I guess the only change I’d make to how people talk about TDT for humans is to not make claims that are stronger than reality. “If you make this decision today, you will also make the same decision in all analogous situations” is not actually literally true. “If you make this decision today, you make it more likely that you will also make the same decision in future analogous situations” is truer and less fatalistic.
theme_arrow 24 Jan 2021 23:59 UTC
3 points
I like your weakened version of TDT, it feels like it does really capture something salient about human decision-making. I recognize that the exact number isn’t really important, but I think I’d describe it as close to a one-percent shift than a ten-percent shift for myself. I feel like I personally have taken a very long time to go from the first few times I do something to that thing feeling natural. I wonder if that’s something that tends to differ a lot between people or different kinds of actions.

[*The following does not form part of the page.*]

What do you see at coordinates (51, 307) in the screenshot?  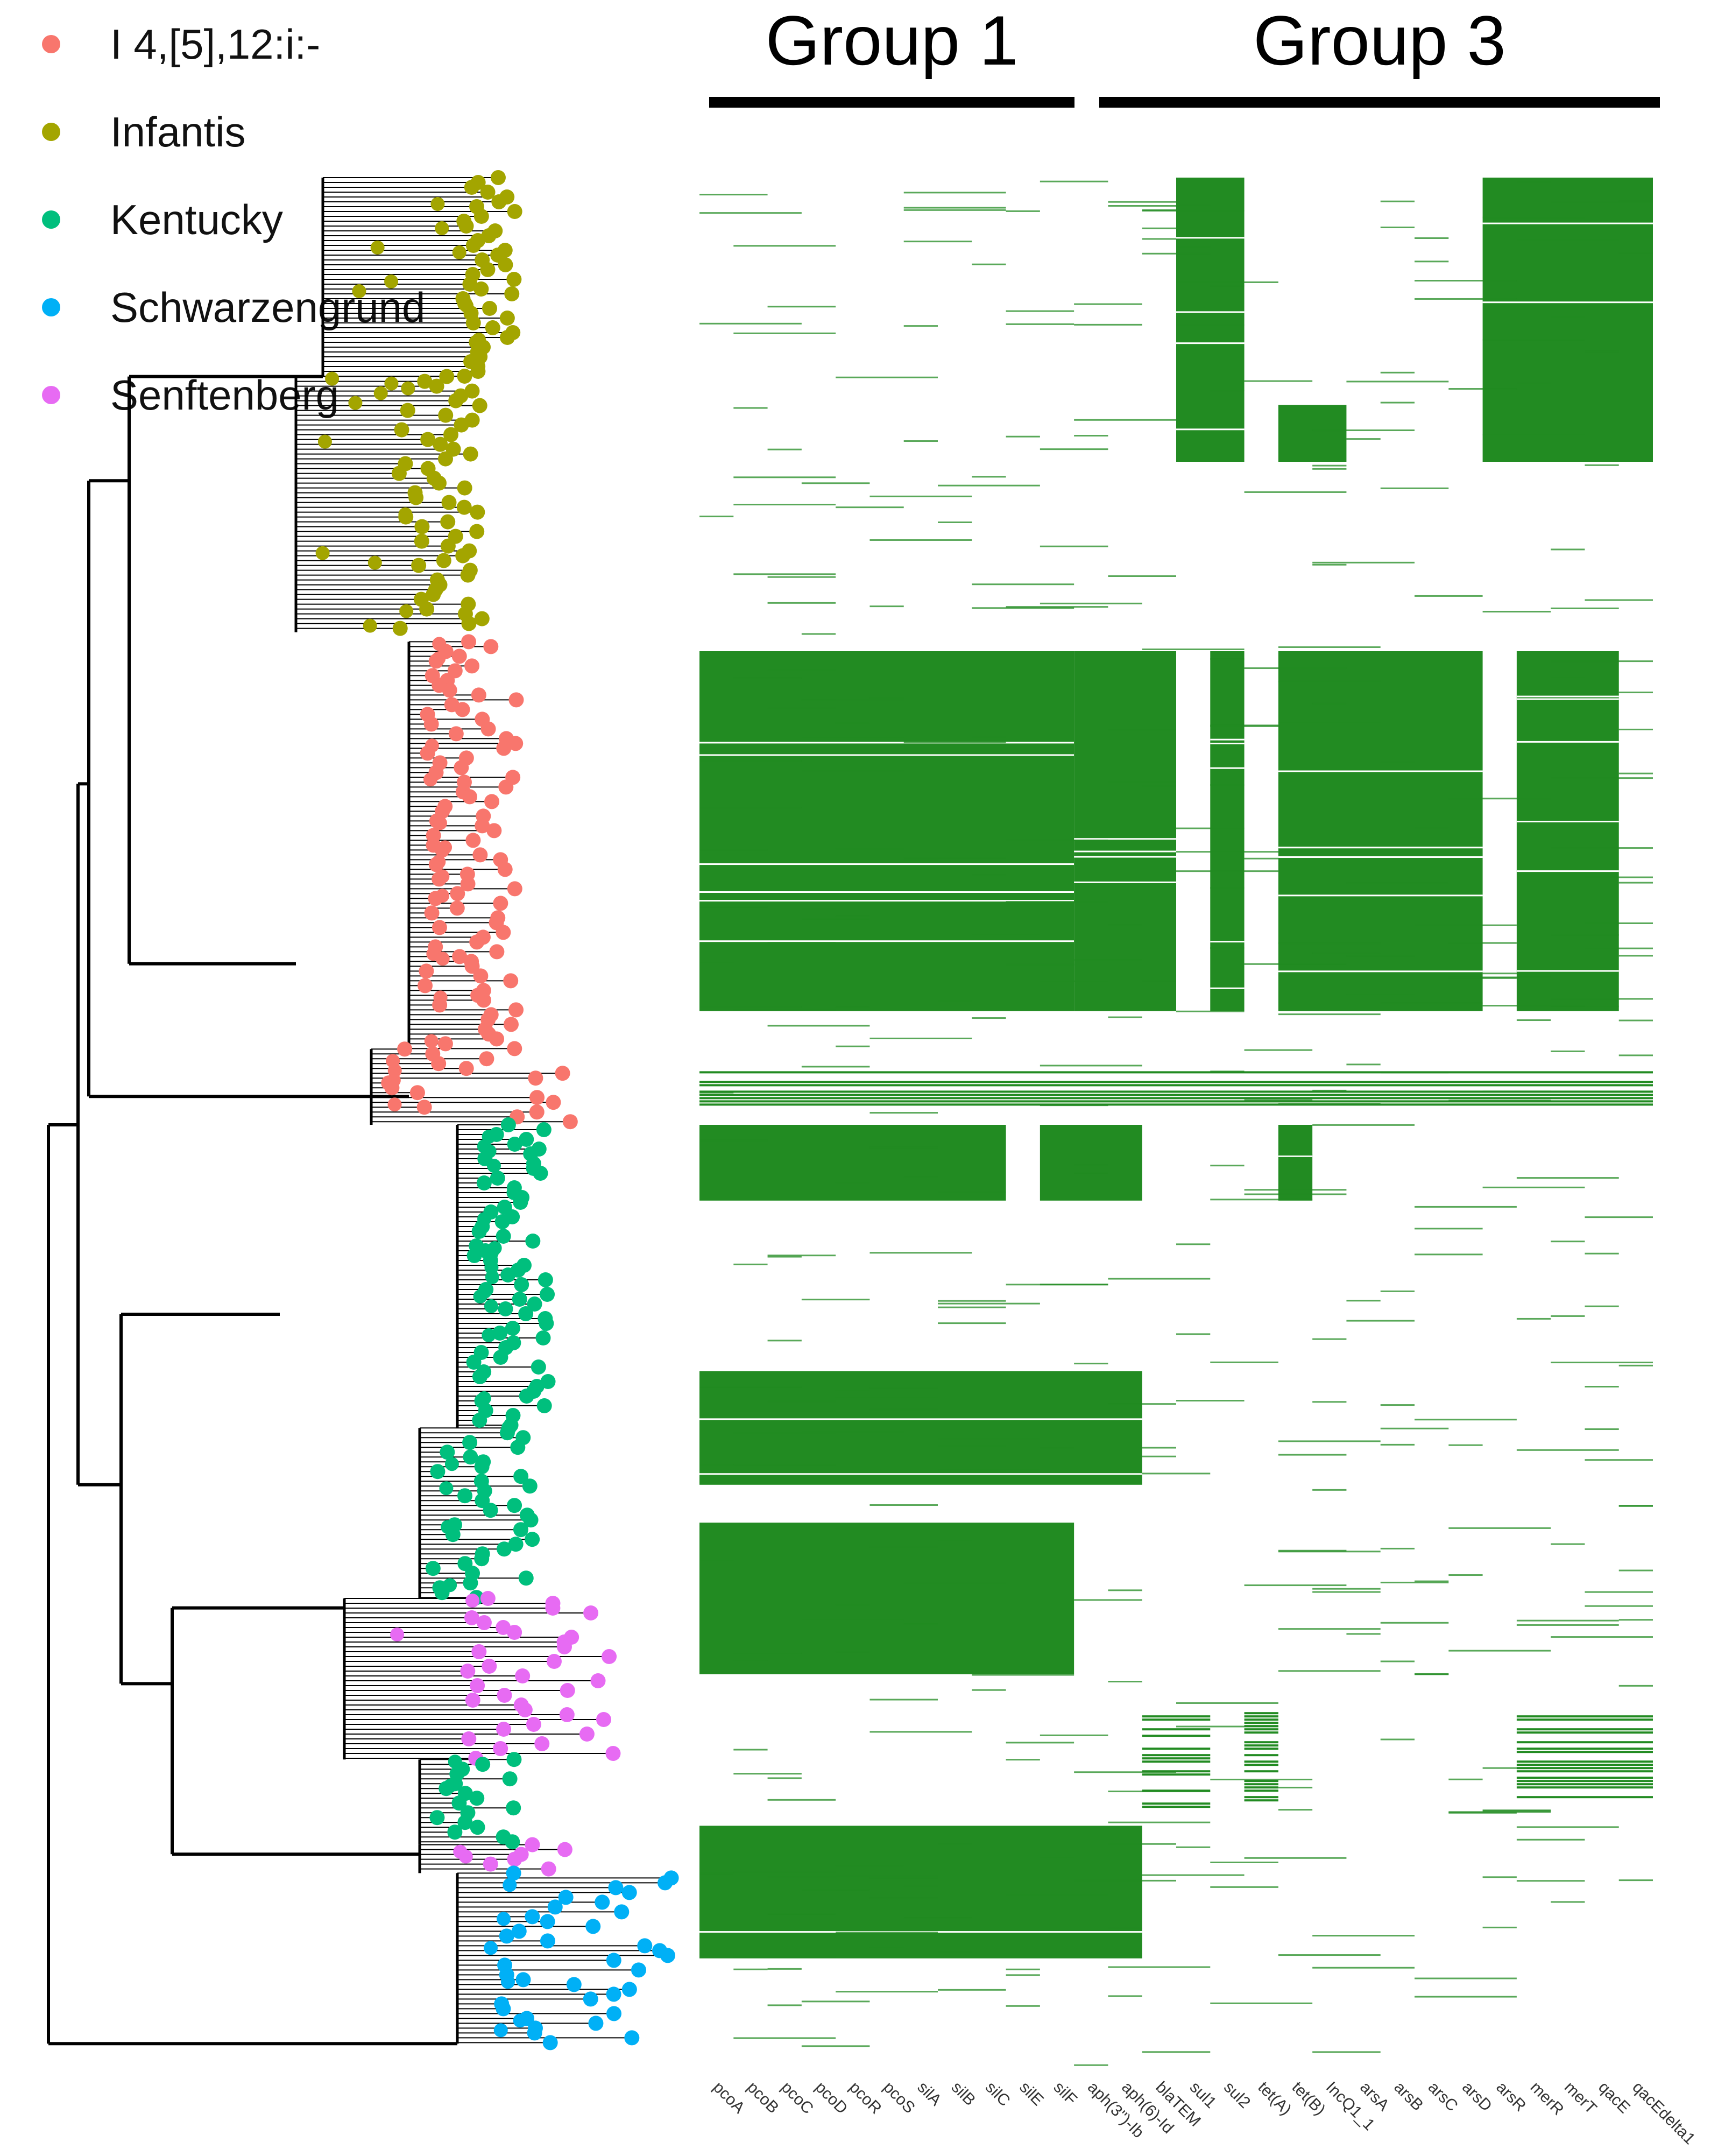 I see `legend-swatch-schwarzengrund` at bounding box center [51, 307].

tcheasdfjkl 17 Aug 2018 18:58 UTC
3 points
Oh, another thought—it’s only mostly true that taking an action is exposure therapy towards that action being more okay/likely in the future. If you take an action and it results in a sharply bad experience for you, it may make you less likely to take that action in the future. That’s why comfort zones are best expanded carefully, because if you go out on too much of a limb and hurt yourself, your comfort zone can shrink instead.
tcheasdfjkl 17 Aug 2018 1:25 UTC
3 points
There was no specific exercise to go with this entry, but I decided to use this as a prompt to take some time to think about what helpful and unhelpful “I am the kind of person who [...]” self-images I have, whether I have already done some things to challenge the unhelpful ones (and try updating on that), and what further actions I could take to challenge the unhelpful ones and strengthen the helpful ones. I also thought about what helpful self-images of this sort I don’t quite already have but aren’t counter to my current ones and seem within reach, and how I might make them true.
(I know this post doesn’t really focus on self-image and is more about direct relationships between past and future action—but I do think that self-image is one of the mechanisms that fuel that relationship, in addition to directly affecting people’s well-being, so it’s worth spending some thought on. I did find this a useful line of inquiry.)
itavero 11 Dec 2020 0:46 UTC
1 point
Hitting the “0” willpower level might be when something becomes part of your identity. It costs me willpower to not do cardio or lift for more than a day or so—something feels off and aversive about it, just like it used to in the reverse situation. The only downside is that I’m not very excited or proud of myself for doing a workout, it’s just “normal”. But that’s life! I’m still glad I do it.
There are a few habits that I seem to drop once they get easy to do—I did yoga every day for a while but once it got easy and habitual I got bored and stopped. In retrospect I should’ve found a way to raise the difficulty, but for some reason that wasn’t clear at the time. Consciously planning around “what should I do if this gets boring” would probably help.